Entries provided:
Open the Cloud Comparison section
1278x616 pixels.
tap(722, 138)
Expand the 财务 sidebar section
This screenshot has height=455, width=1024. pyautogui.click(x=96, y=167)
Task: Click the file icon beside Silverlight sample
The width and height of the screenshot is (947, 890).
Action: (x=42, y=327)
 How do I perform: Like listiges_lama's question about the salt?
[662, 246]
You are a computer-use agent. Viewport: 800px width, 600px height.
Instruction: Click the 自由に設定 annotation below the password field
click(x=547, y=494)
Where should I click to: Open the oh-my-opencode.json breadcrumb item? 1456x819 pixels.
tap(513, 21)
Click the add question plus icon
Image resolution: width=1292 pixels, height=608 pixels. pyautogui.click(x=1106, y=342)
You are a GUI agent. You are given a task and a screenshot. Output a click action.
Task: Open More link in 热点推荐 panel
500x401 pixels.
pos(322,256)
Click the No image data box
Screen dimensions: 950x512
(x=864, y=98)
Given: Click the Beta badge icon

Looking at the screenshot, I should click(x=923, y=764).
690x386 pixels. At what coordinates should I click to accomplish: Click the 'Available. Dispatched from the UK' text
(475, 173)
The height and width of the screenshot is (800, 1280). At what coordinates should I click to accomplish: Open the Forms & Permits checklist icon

Exercise:
Reproduce all of the material above line for line, keeping every word, number, and mark unchanged.

Full response:
Open the Cloud Comparison section
1278x616 pixels.
tap(722, 138)
Expand the 财务 sidebar section
This screenshot has height=455, width=1024. pyautogui.click(x=96, y=167)
Task: Click the file icon beside Silverlight sample
The width and height of the screenshot is (947, 890).
Action: (x=42, y=327)
 How do I perform: Like listiges_lama's question about the salt?
[662, 246]
You are a computer-use agent. Viewport: 800px width, 600px height.
Instruction: Click the 自由に設定 annotation below the password field
click(x=547, y=494)
Where should I click to: Open the oh-my-opencode.json breadcrumb item? 1456x819 pixels.
tap(513, 21)
Click the add question plus icon
Image resolution: width=1292 pixels, height=608 pixels. pyautogui.click(x=1106, y=342)
You are a GUI agent. You are given a task and a screenshot. Output a click action.
Task: Open More link in 热点推荐 panel
500x401 pixels.
pos(322,256)
Click the No image data box
Screen dimensions: 950x512
(x=864, y=98)
Given: Click the Beta badge icon

Looking at the screenshot, I should click(x=923, y=764).
690x386 pixels. At what coordinates should I click to accomplish: Click the 'Available. Dispatched from the UK' text
(475, 173)
The height and width of the screenshot is (800, 1280). At what coordinates should I click to accomplish: Open the Forms & Permits checklist icon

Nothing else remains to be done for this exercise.